Damnation Spring
Well, this is now one of my top books of the year. Equal parts gorgeous and gutting, 𝘋𝘢𝘮𝘯𝘢𝘵𝘪𝘰𝘯 𝘚𝘱𝘳𝘪𝘯𝘨 is a sensitive, nuanced portrayal of the logging industry set against the grandeur of the Northern California redwoods in 1977.
First, the facts: The redwoods in these forests were saplings when Christ was born. In the 19th century there were two million acres of redwoods: 95 percent of them were cut down. As one old-timer says, “Two thousand years to grow a forest, a hundred years to fall it.” Trucks bear bumper stickers boasting, “Don’t worry, I hugged it first.”
You’d think that would set up an easy dichotomy: loggers bad, environmentalists good. But there’s nothing easy about it. For every yahoo with a bumper sticker, there’s also a logger with a deep respect for the land. And for the people who depend on timber to live, every tree that’s still standing is food that could go on the table.
Rich Gundersen is a fourth-generation logger. (He now also rivals Jamie Fraser in my affections for favorite literary hero.) It’s backbreaking, dangerous work; his father died in a logging accident when Rich was a boy. So when Rich has a chance to buy a grove of old-growth redwoods that would give his family financial security and ensure a better life for his son, he makes a decision.

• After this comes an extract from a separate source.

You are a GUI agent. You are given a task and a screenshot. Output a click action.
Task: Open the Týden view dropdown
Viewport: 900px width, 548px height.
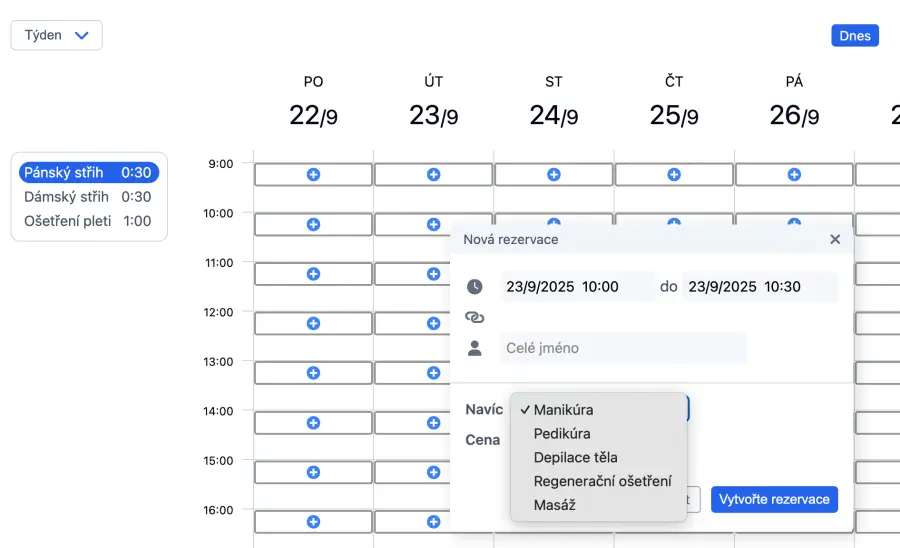[57, 35]
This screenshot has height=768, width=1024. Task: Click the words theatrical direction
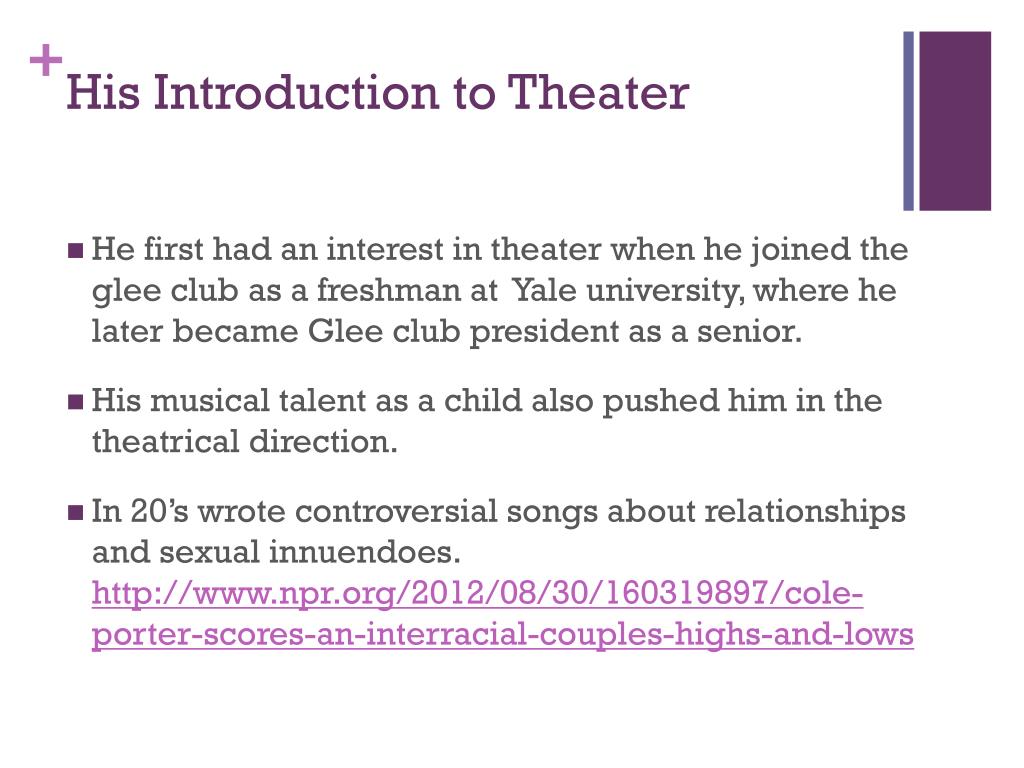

But the environmentalists threaten to thwart his plans, and with good reason: Babies are being born with catastrophic birth defects. Rich’s wife, Colleen, has had eight miscarriages. Dead and deformed animals are found where the timber company has been spraying to clear the woods of unwanted growth. Grieving parents want answers, but the company has such a stranglehold on the town that even mentioning the phrase “sustained yield” might mean your cable mysteriously snaps on the job. Retribution is swift and merciless.
Standing beside a 350-foot redwood would be a humbling experience. We would do well to remember our place in the world, and learn to live in harmony with it, or else another kind of retribution will be at hand––one that has been a long time coming.